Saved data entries

_____

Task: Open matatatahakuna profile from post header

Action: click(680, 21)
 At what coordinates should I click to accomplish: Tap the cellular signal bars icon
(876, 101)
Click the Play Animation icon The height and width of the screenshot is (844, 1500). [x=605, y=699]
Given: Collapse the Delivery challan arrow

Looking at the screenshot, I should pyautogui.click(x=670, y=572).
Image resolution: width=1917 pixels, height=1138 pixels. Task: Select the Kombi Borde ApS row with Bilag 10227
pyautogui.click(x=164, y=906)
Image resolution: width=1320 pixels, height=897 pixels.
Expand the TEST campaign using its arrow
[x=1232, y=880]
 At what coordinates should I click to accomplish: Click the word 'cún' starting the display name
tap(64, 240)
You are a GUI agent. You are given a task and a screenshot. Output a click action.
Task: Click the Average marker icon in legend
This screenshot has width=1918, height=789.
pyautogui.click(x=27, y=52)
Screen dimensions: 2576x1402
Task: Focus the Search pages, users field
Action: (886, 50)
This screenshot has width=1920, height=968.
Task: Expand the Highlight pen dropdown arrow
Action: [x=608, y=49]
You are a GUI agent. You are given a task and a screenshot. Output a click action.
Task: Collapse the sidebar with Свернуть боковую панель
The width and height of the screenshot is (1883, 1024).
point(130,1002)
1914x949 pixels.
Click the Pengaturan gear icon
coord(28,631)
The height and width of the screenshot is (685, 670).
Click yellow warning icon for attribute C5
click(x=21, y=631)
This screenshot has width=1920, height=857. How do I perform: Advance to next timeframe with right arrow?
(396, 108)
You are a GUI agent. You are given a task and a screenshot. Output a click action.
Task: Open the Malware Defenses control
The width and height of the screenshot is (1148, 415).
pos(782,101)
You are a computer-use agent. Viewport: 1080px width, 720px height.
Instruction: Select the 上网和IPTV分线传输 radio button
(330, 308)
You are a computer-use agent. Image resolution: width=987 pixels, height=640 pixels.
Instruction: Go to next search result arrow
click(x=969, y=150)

_____

Could you copy out all of the records above exactly?

Response for this exercise.
Task: Open matatatahakuna profile from post header

Action: click(680, 21)
 At what coordinates should I click to accomplish: Tap the cellular signal bars icon
(876, 101)
Click the Play Animation icon The height and width of the screenshot is (844, 1500). [x=605, y=699]
Given: Collapse the Delivery challan arrow

Looking at the screenshot, I should pyautogui.click(x=670, y=572).
Image resolution: width=1917 pixels, height=1138 pixels. Task: Select the Kombi Borde ApS row with Bilag 10227
pyautogui.click(x=164, y=906)
Image resolution: width=1320 pixels, height=897 pixels.
Expand the TEST campaign using its arrow
[x=1232, y=880]
 At what coordinates should I click to accomplish: Click the word 'cún' starting the display name
tap(64, 240)
You are a GUI agent. You are given a task and a screenshot. Output a click action.
Task: Click the Average marker icon in legend
This screenshot has width=1918, height=789.
pyautogui.click(x=27, y=52)
Screen dimensions: 2576x1402
Task: Focus the Search pages, users field
Action: (886, 50)
This screenshot has width=1920, height=968.
Task: Expand the Highlight pen dropdown arrow
Action: [x=608, y=49]
You are a GUI agent. You are given a task and a screenshot. Output a click action.
Task: Collapse the sidebar with Свернуть боковую панель
The width and height of the screenshot is (1883, 1024).
point(130,1002)
1914x949 pixels.
Click the Pengaturan gear icon
coord(28,631)
The height and width of the screenshot is (685, 670).
Click yellow warning icon for attribute C5
click(x=21, y=631)
This screenshot has width=1920, height=857. How do I perform: Advance to next timeframe with right arrow?
(396, 108)
You are a GUI agent. You are given a task and a screenshot. Output a click action.
Task: Open the Malware Defenses control
The width and height of the screenshot is (1148, 415).
pos(782,101)
You are a computer-use agent. Viewport: 1080px width, 720px height.
Instruction: Select the 上网和IPTV分线传输 radio button
(330, 308)
You are a computer-use agent. Image resolution: width=987 pixels, height=640 pixels.
Instruction: Go to next search result arrow
click(x=969, y=150)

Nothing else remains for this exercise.